_EXCERPTED RECORDS_:
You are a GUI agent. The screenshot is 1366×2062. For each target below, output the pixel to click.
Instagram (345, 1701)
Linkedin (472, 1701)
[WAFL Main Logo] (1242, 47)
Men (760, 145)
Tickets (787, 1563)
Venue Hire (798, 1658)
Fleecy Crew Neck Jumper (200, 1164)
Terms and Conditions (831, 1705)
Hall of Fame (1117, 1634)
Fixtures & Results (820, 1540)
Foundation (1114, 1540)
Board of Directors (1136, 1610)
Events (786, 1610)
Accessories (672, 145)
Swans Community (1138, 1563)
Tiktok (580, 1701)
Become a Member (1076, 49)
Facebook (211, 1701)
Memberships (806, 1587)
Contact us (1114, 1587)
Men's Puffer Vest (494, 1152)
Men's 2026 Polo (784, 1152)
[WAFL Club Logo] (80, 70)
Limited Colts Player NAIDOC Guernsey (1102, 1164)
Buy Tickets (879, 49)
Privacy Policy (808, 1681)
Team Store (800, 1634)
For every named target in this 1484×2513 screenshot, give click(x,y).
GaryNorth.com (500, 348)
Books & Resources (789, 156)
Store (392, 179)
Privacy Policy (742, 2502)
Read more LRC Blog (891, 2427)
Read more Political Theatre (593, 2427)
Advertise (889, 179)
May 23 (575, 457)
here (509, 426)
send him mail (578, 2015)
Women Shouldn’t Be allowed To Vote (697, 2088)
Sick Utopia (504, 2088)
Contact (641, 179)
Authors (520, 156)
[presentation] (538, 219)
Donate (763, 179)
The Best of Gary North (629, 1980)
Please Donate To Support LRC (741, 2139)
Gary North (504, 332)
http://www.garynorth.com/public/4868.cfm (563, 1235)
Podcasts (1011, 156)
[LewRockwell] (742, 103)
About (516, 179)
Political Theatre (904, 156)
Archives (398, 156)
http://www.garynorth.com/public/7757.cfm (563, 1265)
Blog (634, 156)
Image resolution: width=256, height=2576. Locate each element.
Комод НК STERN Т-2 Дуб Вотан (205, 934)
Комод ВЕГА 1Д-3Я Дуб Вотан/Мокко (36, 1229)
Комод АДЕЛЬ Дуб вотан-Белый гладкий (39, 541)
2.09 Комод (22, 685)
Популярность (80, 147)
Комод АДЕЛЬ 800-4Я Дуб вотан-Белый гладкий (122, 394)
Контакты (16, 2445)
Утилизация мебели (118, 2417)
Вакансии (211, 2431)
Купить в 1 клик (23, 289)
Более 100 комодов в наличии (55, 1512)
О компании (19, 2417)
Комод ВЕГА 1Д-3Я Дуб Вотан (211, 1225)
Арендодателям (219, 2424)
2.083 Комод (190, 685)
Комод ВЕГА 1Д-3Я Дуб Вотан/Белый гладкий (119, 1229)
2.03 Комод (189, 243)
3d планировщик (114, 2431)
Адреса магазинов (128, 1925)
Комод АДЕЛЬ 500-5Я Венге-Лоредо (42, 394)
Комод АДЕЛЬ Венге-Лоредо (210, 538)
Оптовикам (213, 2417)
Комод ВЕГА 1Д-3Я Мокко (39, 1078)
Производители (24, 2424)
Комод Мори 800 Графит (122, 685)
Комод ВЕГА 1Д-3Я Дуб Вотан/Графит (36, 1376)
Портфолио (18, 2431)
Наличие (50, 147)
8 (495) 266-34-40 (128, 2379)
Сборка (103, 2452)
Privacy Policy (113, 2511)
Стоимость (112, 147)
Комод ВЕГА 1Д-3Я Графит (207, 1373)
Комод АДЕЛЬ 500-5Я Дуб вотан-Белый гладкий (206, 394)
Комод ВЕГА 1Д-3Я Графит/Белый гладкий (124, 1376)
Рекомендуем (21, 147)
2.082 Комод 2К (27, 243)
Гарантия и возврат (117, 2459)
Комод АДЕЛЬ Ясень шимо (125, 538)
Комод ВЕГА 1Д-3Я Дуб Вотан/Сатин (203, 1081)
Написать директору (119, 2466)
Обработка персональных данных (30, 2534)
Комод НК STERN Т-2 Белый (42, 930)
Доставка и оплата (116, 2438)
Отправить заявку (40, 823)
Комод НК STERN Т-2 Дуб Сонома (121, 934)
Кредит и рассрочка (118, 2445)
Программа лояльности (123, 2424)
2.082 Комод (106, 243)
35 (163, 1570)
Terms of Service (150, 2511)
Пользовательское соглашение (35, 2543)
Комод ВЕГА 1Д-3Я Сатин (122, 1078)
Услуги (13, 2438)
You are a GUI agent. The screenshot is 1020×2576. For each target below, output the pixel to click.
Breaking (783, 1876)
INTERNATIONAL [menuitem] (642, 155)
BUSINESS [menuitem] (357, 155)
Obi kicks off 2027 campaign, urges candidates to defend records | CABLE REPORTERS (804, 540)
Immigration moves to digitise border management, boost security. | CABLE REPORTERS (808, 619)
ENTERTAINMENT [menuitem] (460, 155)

_WHAT YOU ARE ASKED TO DO_: Using the data above, count the lines that include "Policy" and write the number alone.

_EXERCISE SOLUTION_: 3